--- SUPPLIED RECORDS ---
────
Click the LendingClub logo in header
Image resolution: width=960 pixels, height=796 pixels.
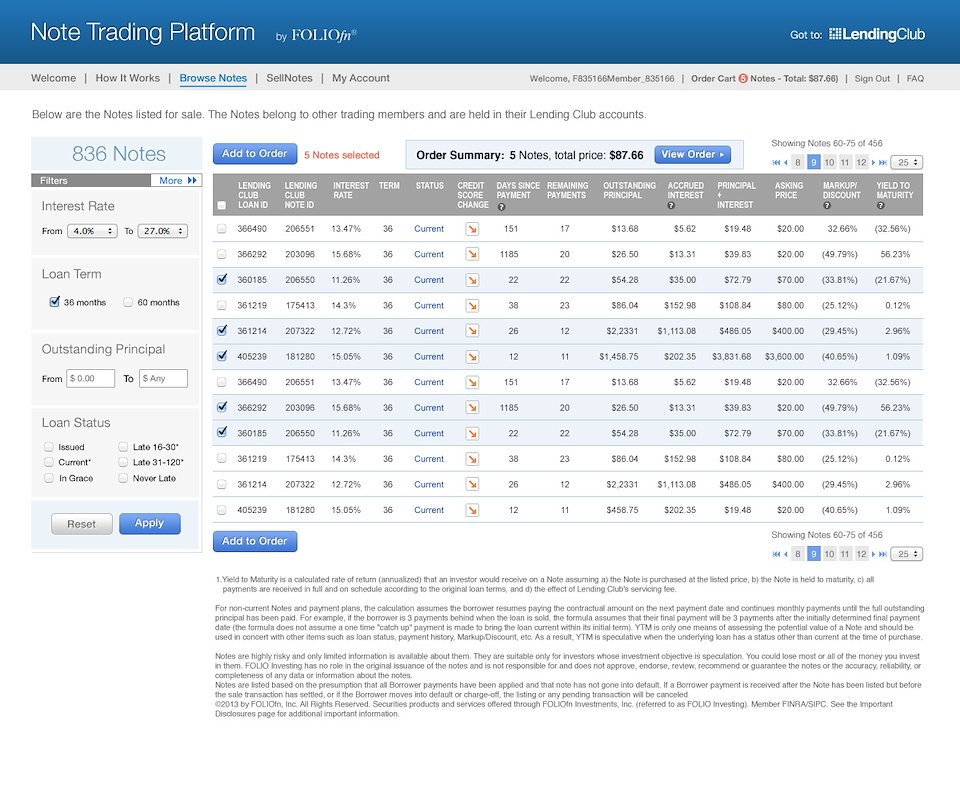tap(877, 34)
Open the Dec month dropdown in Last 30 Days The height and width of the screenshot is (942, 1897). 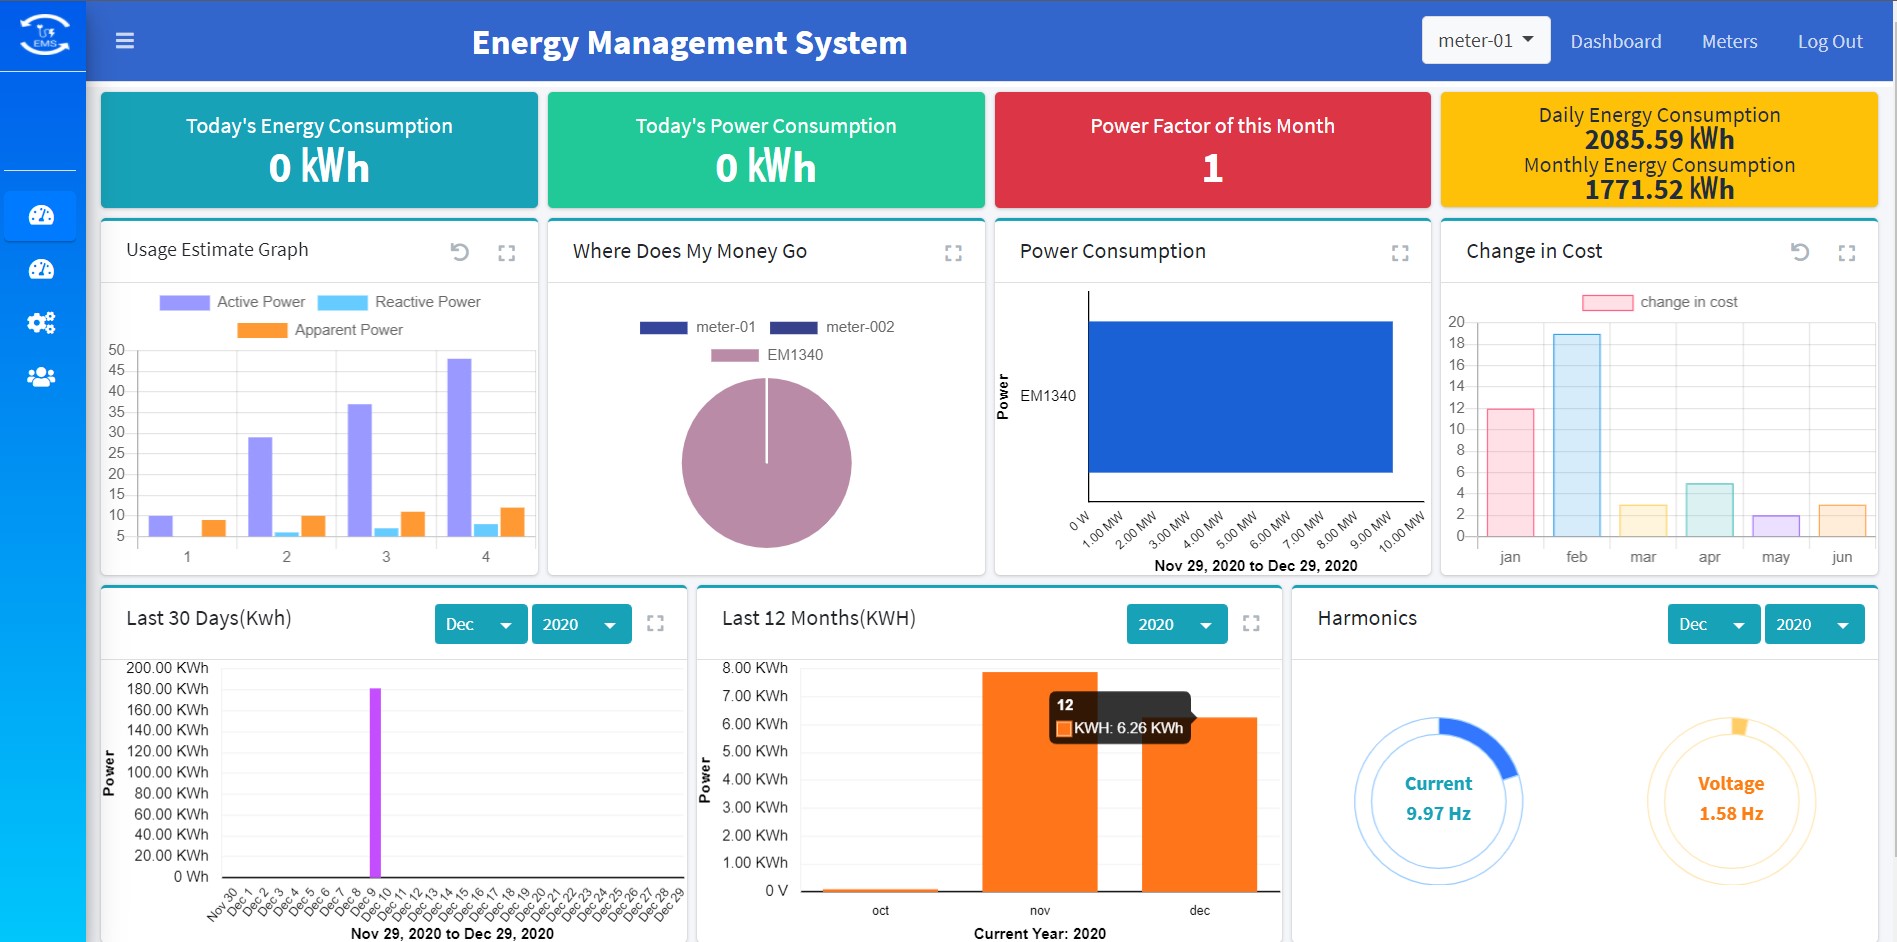(x=480, y=624)
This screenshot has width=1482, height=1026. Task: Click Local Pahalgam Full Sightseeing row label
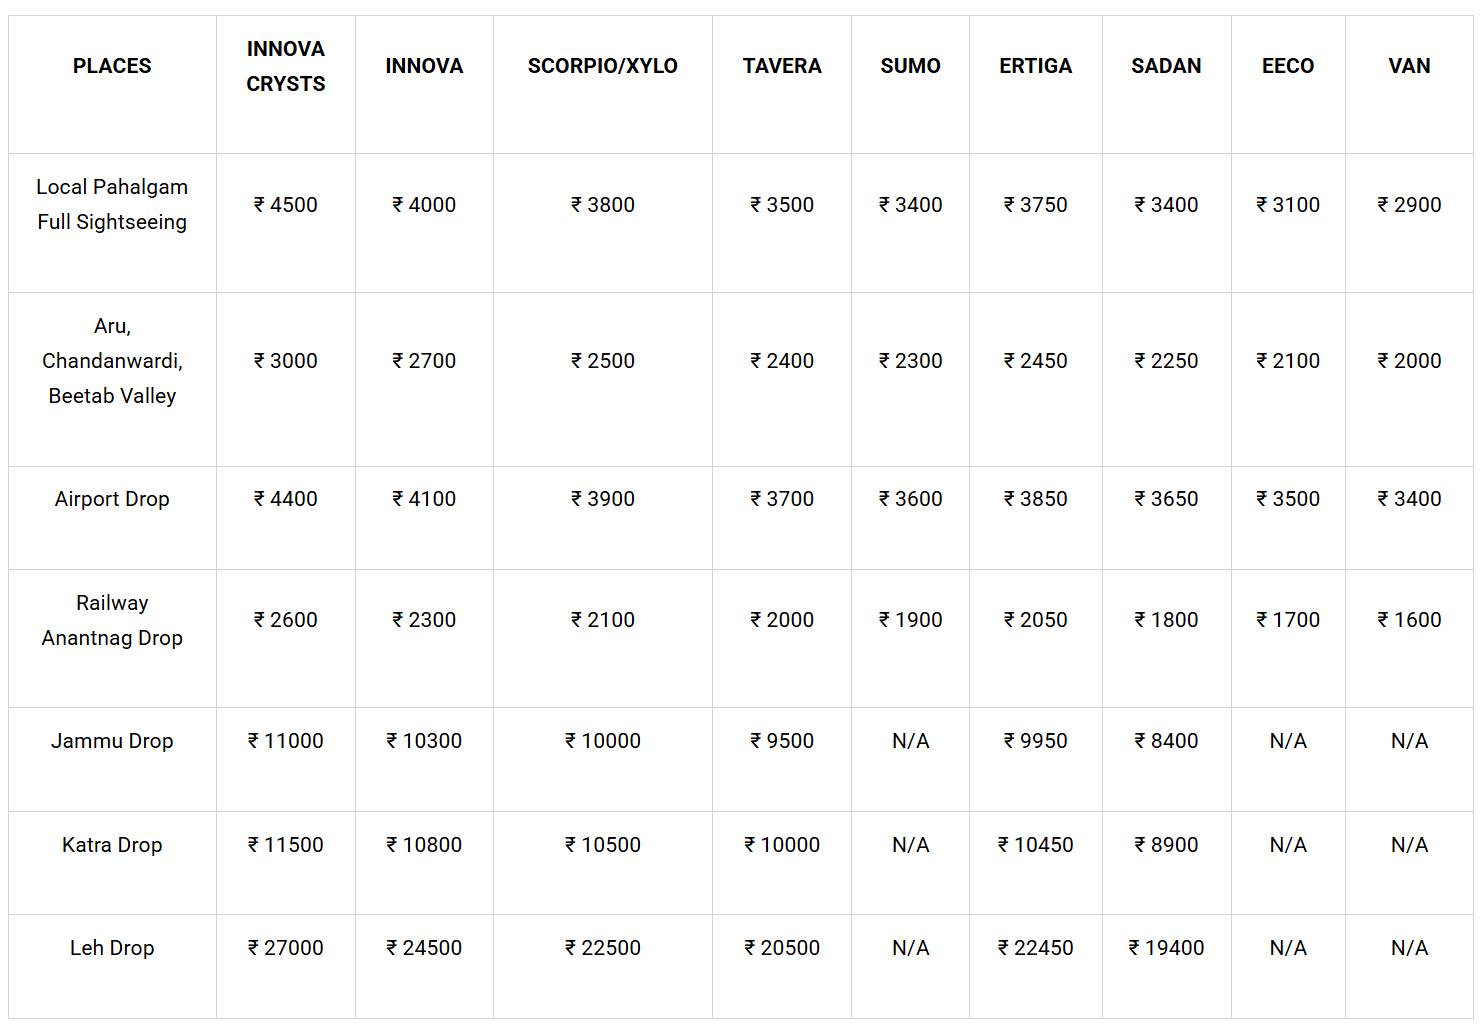[112, 204]
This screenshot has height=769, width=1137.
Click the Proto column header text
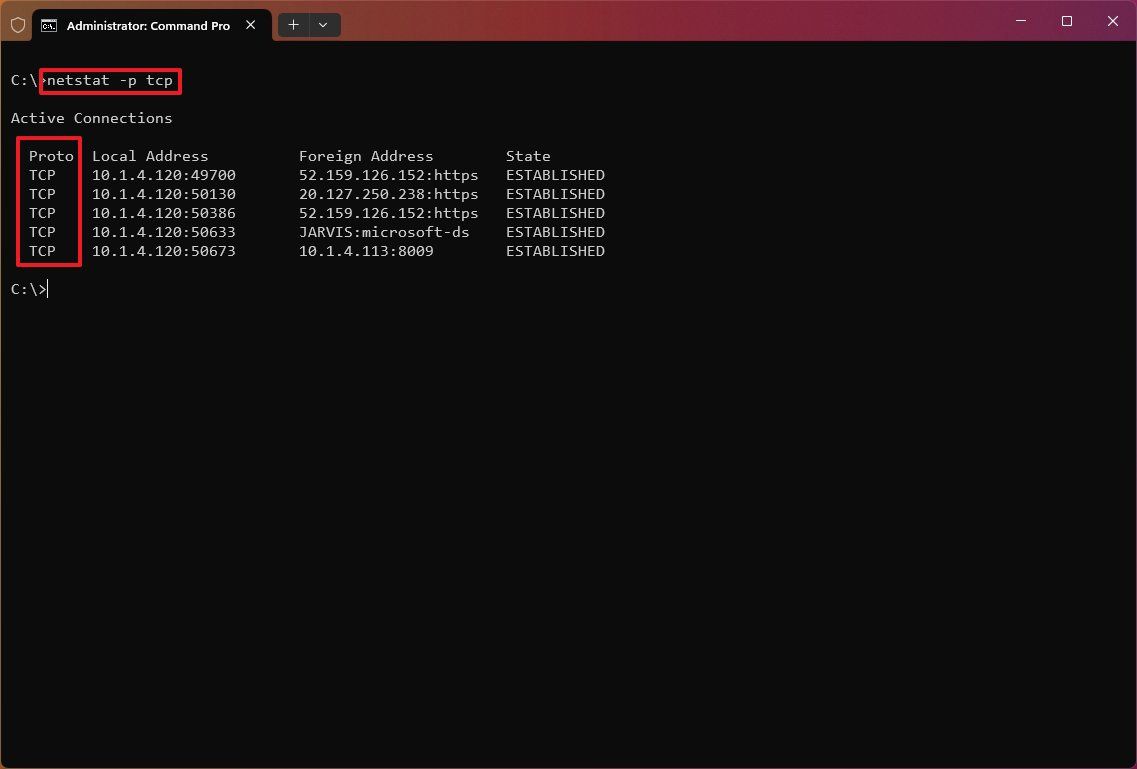coord(50,156)
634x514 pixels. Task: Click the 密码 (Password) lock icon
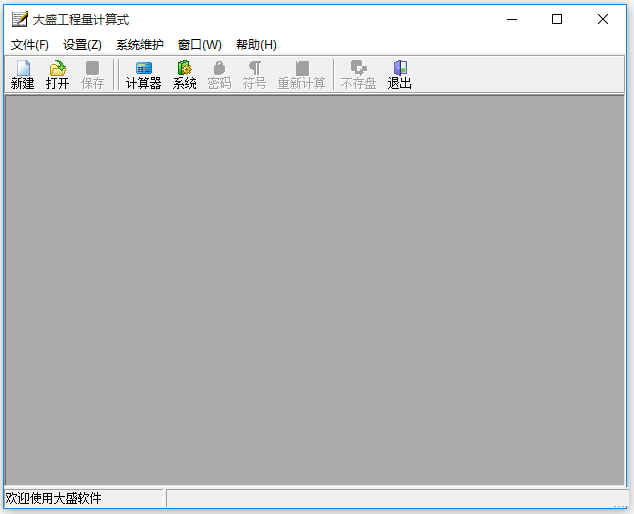point(219,75)
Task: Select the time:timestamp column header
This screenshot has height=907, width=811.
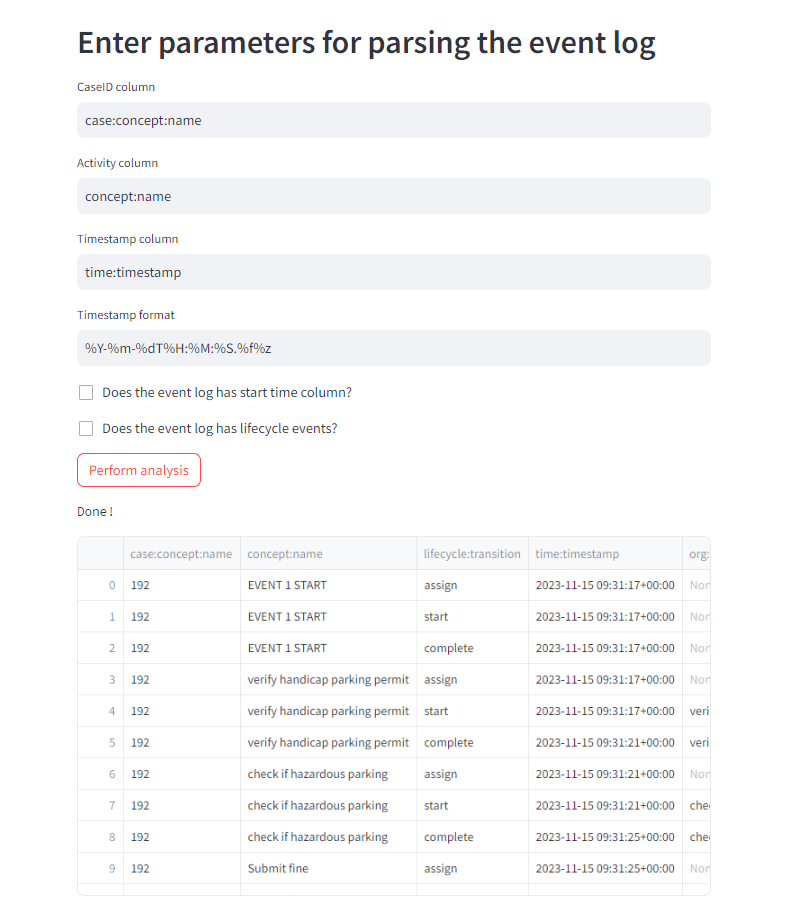Action: coord(576,553)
────
--- EXERCISE ---
Leaving out all pictures, repeat word for word the lines from the one containing "This screenshot has height=769, width=1137." through the final line of the material above.

--- REPLY ---
This screenshot has height=769, width=1137.
Click the Proto column header text
coord(50,156)
634x514 pixels. Task: Click the 密码 (Password) lock icon
point(219,75)
Task: Select the time:timestamp column header
This screenshot has height=907, width=811.
Action: coord(576,553)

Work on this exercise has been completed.